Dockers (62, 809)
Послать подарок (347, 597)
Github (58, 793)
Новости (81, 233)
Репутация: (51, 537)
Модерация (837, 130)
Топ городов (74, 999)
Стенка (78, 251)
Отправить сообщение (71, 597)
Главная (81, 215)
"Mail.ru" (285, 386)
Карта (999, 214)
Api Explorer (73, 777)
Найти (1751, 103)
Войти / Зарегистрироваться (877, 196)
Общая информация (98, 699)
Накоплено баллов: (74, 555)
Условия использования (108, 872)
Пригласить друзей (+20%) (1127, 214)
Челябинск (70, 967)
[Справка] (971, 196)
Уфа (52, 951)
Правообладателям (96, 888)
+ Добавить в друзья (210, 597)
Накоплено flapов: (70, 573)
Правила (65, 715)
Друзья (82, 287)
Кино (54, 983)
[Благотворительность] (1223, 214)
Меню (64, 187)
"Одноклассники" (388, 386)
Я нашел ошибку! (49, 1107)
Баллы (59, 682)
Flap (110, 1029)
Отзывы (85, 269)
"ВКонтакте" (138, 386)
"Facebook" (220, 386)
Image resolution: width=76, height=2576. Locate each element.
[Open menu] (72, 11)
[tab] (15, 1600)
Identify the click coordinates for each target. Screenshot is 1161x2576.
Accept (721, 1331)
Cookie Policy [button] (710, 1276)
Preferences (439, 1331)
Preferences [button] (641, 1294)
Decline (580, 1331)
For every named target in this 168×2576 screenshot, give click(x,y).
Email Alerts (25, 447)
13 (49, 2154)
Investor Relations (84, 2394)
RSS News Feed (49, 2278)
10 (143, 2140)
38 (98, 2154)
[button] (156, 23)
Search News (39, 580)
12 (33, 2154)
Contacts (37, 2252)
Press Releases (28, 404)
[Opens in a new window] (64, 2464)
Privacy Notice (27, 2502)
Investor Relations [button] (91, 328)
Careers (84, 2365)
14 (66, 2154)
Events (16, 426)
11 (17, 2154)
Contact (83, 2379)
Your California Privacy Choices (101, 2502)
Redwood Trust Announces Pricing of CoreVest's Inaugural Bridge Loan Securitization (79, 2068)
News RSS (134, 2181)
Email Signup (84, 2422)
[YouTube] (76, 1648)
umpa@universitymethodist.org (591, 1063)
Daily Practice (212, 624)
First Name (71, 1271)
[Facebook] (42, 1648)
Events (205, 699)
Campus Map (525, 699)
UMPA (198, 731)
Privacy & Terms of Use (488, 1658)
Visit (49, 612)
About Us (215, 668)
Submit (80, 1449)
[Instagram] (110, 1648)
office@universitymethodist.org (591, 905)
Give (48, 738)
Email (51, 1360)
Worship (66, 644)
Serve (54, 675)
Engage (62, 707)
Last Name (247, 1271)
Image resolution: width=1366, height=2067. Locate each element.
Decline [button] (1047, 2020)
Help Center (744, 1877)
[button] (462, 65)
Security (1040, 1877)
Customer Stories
────────────────────────────────────────
From the listing above, return each line with the word "Накоплено".

Накоплено баллов: (74, 555)
Накоплено flapов: (70, 573)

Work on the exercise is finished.